Трудно было найти в поселке более веселого человека, чем Михайло. Единственным богатством его был венский аккордеон в деревянном футляре, который он, демобилизовавшись, привез из Австрии; все свободное время Михайло играл на нем, окруженный мальчишками; ни один вечер художественной самодеятельности в клубе не обходился без него. И, когда Михайло уставал или задумывался о чем-то и играл вяло, разбитные приисковые девчонки кричали:
— Эй, Михайло, поддай уголек!
— Постойте, только лопату в руки возьму, — отвечал Михайло, припадая к аккордеону, словно и впрямь подбрасывал в корабельную топку уголь и там яростно вспыхивало пламя — музыка вырывалась из аккордеона, подхватывала девчат и парней, бросала в пляску и неслась за Байкал…
Никто не знал почему, но любимой поговоркой Михайла было: «Поддай уголек!» Кочегаром никогда он не работал, был водителем танка, но, чуть кто замешкается, загрустит ли, повесив нос, плохо ли гребет, «Эй, ты, поддай уголек!» — неизменно кидал дядя Михайло, и скоро его стали звать «Михайло — Поддай Уголек». Ему уже было за тридцать, но Семкин отец, хотя и ценил его как отличного моториста драги, частенько говорил, что в нем еще много сидит дури, что, видно, папаша в свое время не изорвал об него ни одного ремня.
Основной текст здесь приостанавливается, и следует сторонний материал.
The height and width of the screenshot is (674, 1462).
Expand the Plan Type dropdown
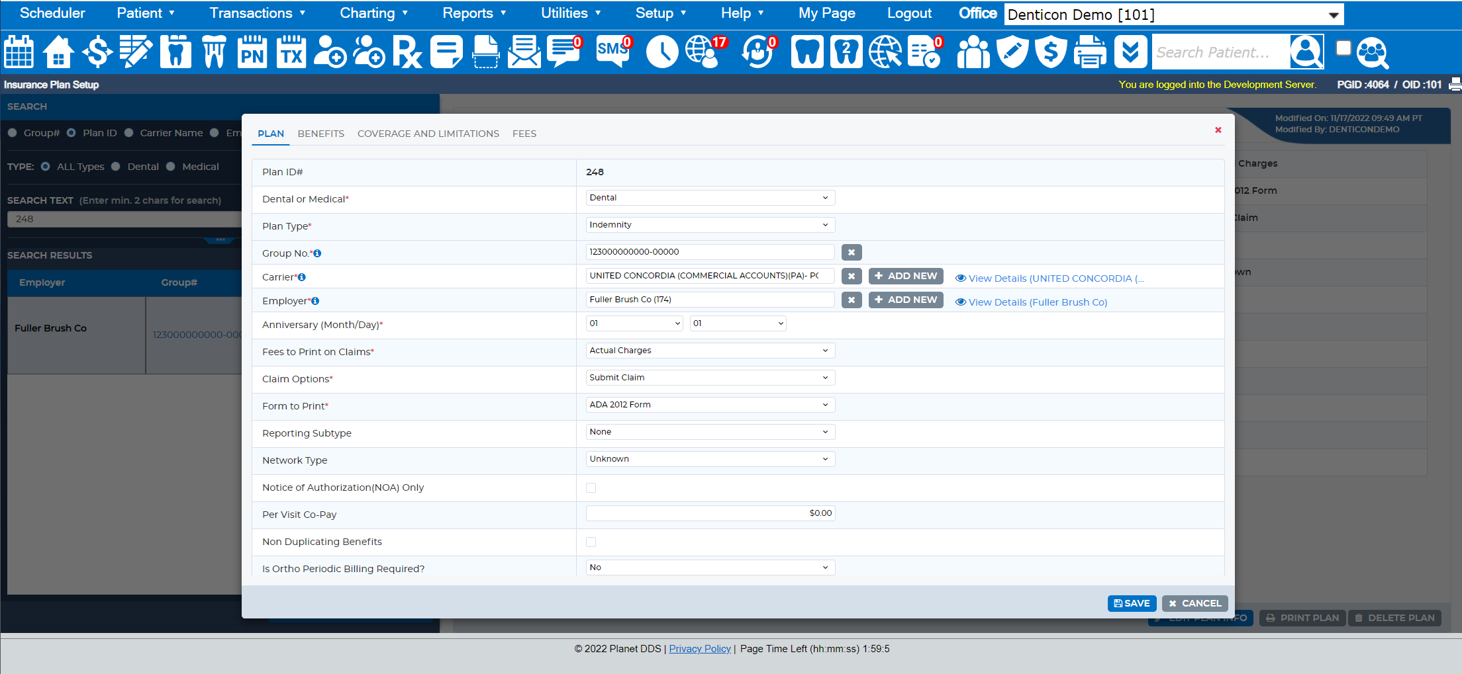pyautogui.click(x=710, y=225)
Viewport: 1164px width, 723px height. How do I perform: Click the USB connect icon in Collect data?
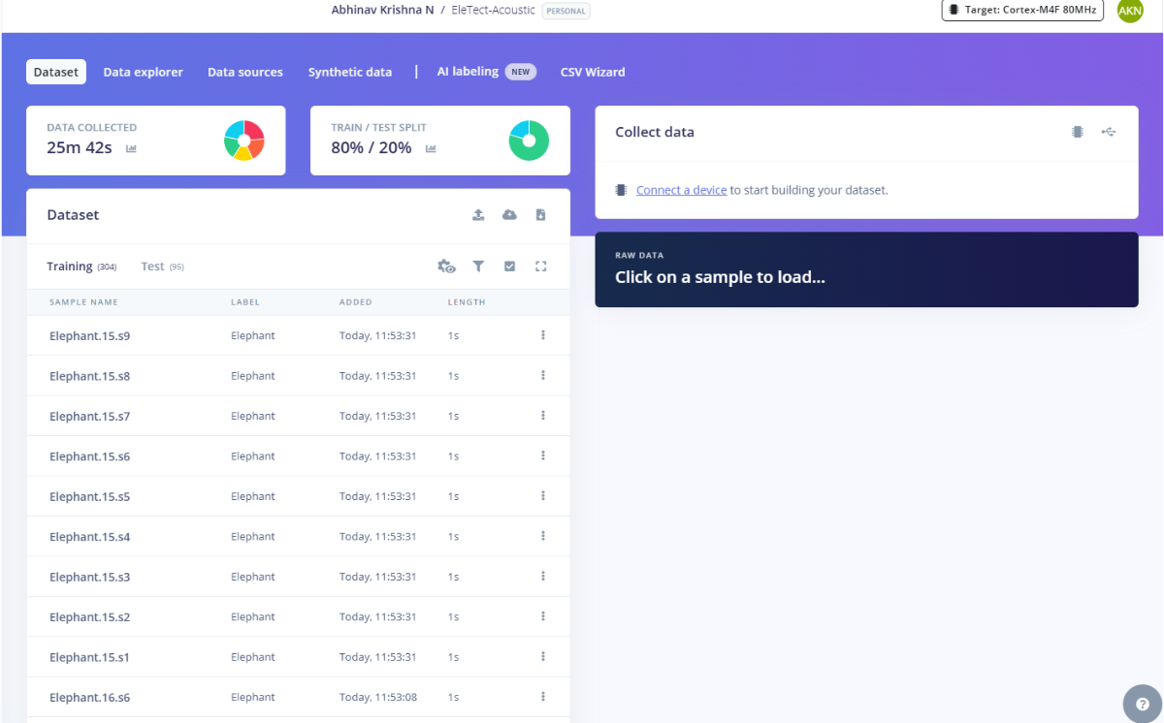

Ну разве это дело, когда уважающий себя мужчина, вернувшись с драги, идет не к жене, а бросается с мальчишками играть в футбол и кричит при этом не меньше других или качается с ними на качелях?..
Дядя Михайло, невысокий, в засаленном пиджаке и подвернутых сапогах, колол у сарая дрова.
— Доброе утро! — сказал Семка, подходя к нему.
— Ничего доброго, — ответил моторист, — подыми-ка нос к небу: как бы не заштормило.
Небо и вправду было в тучах, ветер рвал с веревок белье и волнами катился по траве. Но ни тучи, ни ветер не охладили Семкиного желания.
— Дядя Михайло, возьми меня на драгу.
— С папашей конфликтуешь? — Моторист прищурил один глаз. — Между прочим, мне с ним отношения портить — никакого расчета. Он как-никак надо мной начальство. Что скажешь на это?